Ortega presenta múltiples condiciones médicas, según ha declarado el doctor  Richard Sáenz Coen, quien fuera médico personal de la pareja dictatorial entre 2014 y 2018, cuando fue apresado injustamente por el régimen sandinista. Para empezar, Ortega tiene historial de problemas cardíacos con su máxima expresión el infarto que sufrió en 1994.

Como consecuencia del infarto, Ortega desarrolló angina de pecho, lo que ha afectado su movilidad y estado físico. Estos son los únicos padecimientos que se conoce con certeza, pero también se ha especulado un diagnóstico de lupus e insuficiencia renal crónica.

También posee una serie de padecimientos mentales. En 1987, en entrevista con la revista Playboy, confesó haber desarrollado claustrofobia tras pasar siete años en prisión entre 1967 y 1974, cuando la dictadura somocista lo condenó por actividades delincuenciales que ejecutó en beneficio de la guerrilla sandinista.

Sus allegados lo describen como una persona con costumbres ermitañas, que presenta dificultades en las interacciones sociales y tiende al aislamiento. Especialistas en salud mental han señalado que Ortega muestra rasgos de narcisismo y Síndrome de Hubris, un trastorno caracterizado por un ego desmedido y un desprecio por las opiniones y necesidades de los demás.
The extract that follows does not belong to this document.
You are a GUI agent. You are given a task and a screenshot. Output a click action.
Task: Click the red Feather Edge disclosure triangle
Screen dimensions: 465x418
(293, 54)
Ortega se nota visiblemente demacrado en sus últimos años, en particular desde el estallido social de abril de 2o18, que puso a prueba la capacidad de control de su régimen. Pero no se ha perdido ninguno de los actos en memoria del natalicio o muerte de Sandino. El más reciente, el de 2024, fue su primera aparición tras una ausencia de 56 días.